二十歳のかけら

 まあ一応文芸書と分類できる本を、出版まであとひと月というところまでこぎ着けました。お読みいただけるとありがたいです。タイトルは
 『二十歳のかけら 京大生青春日記1966-1971』。
 少年期・青年期を60年代に重ね合わせて生きた若者の日記風物語です。
 展開されているのは、実に弱い一人の若者の挫折につぐ挫折の物語。恋で挫折し、思想で挫折し、学問で挫折し、……。
 強い成功者のイメージなど一片もなく、何度となく挫折の憂き目にあっては、心の萎える限界まで自分を追い込み、見つめ、分析し、その末に何とか立ち直る。その繰り返しが、彼の人生であり、日記はその生き証人でした。
 しかしながら、繰り返し挫折する裏側には、当然ながら、繰り返し夢をもち、希望を抱いた現実もあったはずです。寄せては返す波のように、希望と挫折との間で絶えずゆらめく反転、それがストーリーの骨格をなしています。読んで楽しめるところでもあります。
 しかもそれらが、恋、思想、学問の複雑な三層構造をなして展開していきます。波瀾万丈、疾風怒濤の荒波の中を、彼は力尽きつつただよい行く宿命を負っているのです。

 ストーリーを貫くメインの調べは、落伍者の悲哀です。自らを強者であり成功者であると自認する生来の楽天家を除けば、たいていの人が一度は味わう落伍者の悲哀。それが彼の場合は常態となり、長く尾を引く永続性の色調すら帯びていきました。

 物語を底流しているもう一つの骨格は、60年代の高揚した時代性です。ベトナム戦争が世界を狂おしく二分し、反戦運動が文化と言えるまでに世界を席巻し、日本では学生運動が燎原の火のように燃え広がった時代、それが60年代でした。
 『二十歳のかけら』は、そうした時代性の中で、自他ともに弱者であると認める若者すらもが、まるで何かに取り憑かれたように必死にたたかい、高揚と挫折と苦悩を味わい続けた日々をつづっています。

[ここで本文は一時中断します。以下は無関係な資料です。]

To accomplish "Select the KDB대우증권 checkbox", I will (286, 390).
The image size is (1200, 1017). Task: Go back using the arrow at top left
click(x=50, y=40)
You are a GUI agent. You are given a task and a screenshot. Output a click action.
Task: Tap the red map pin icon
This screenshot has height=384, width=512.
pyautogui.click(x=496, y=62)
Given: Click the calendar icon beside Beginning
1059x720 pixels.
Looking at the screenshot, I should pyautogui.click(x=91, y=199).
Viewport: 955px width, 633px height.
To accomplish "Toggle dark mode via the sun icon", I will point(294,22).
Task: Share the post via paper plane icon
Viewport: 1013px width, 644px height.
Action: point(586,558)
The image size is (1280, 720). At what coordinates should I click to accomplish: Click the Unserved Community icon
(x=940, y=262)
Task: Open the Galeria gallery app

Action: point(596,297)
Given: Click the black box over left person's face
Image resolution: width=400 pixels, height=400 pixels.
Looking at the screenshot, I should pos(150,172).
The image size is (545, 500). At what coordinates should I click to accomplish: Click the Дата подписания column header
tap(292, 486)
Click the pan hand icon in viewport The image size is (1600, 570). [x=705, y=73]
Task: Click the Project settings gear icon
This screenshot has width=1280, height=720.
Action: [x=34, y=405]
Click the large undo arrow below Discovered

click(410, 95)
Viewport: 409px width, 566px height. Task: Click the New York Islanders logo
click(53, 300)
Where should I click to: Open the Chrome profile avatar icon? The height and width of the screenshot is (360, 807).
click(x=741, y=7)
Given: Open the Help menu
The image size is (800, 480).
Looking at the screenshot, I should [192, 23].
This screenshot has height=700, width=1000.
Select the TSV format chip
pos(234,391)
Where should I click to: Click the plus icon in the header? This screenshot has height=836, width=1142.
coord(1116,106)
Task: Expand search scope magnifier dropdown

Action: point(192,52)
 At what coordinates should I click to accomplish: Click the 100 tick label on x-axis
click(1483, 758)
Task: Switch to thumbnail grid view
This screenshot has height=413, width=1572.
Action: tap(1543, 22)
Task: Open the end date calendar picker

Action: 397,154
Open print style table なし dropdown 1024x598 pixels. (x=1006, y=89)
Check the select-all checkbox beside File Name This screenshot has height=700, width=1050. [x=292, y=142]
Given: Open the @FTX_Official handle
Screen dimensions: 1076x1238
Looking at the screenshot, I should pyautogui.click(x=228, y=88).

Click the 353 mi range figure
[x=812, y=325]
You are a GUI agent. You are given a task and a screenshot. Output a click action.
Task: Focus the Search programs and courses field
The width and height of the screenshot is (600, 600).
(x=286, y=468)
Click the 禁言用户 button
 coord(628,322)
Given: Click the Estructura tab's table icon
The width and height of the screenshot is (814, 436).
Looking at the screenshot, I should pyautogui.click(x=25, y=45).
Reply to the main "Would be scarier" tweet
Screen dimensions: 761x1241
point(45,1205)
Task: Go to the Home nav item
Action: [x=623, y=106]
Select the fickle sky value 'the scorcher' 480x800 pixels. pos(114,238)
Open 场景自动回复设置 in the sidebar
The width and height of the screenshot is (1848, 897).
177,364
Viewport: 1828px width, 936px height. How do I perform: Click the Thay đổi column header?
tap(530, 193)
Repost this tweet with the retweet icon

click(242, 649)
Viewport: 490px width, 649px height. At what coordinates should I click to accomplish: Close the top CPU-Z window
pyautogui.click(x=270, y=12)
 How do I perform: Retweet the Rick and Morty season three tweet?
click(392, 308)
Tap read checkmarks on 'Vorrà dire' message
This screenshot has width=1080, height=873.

 ご推察の通り、主人公の若者は私です。今となっては当事者意識からも解き放たれ、対岸で手を振る第三者のごとく客体視できるようになっている、かつての私です。
 登場人物の特定につながらないよう、フィクションのヴェールを随所にかぶせてはいますが、そこに生きる若者たちの心は、当時の真実そのままです。まるでテープレコーダーのように、彼らの言動を克明に記した何十冊もの日記が保存されていたため、それが可能になりました。
 日記の文章のつたなさをあえてそのまま手直ししなかったことによって、かえって若者らしい繊細な感受性がリアルに伝わってくるような気もしています。少々手前味噌ですが。

 作品化したのは、膨大な日記からのほんの一部の抜粋です。しかもそれに虚構のぼかしをかけました。原文とは似ても似つかぬものになったようでもあるのですが、その分、主題は濃縮された気もしています。

 自己宣伝になりますが、お読みいただけると幸いです。たぶん発売は6月だと思います。